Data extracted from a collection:
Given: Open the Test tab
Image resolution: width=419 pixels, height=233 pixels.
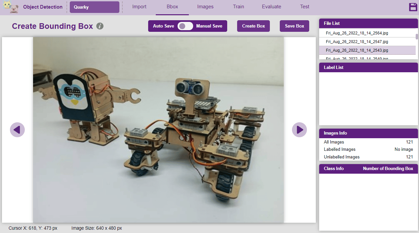Looking at the screenshot, I should [x=304, y=6].
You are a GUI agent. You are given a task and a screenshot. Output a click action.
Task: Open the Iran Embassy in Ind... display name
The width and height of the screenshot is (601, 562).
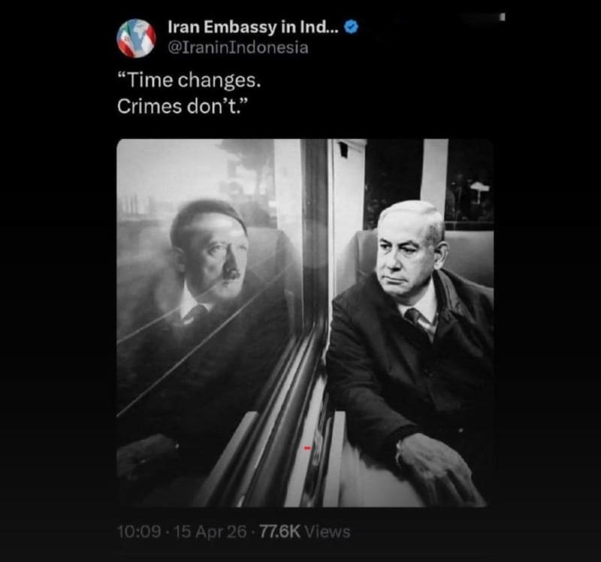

__Exercise requirements__: Above are some records. Copy each of their lines that holds the string "Open".

__Result__:
Given: Open the Test tab
Task: Open the Iran Embassy in Ind... display name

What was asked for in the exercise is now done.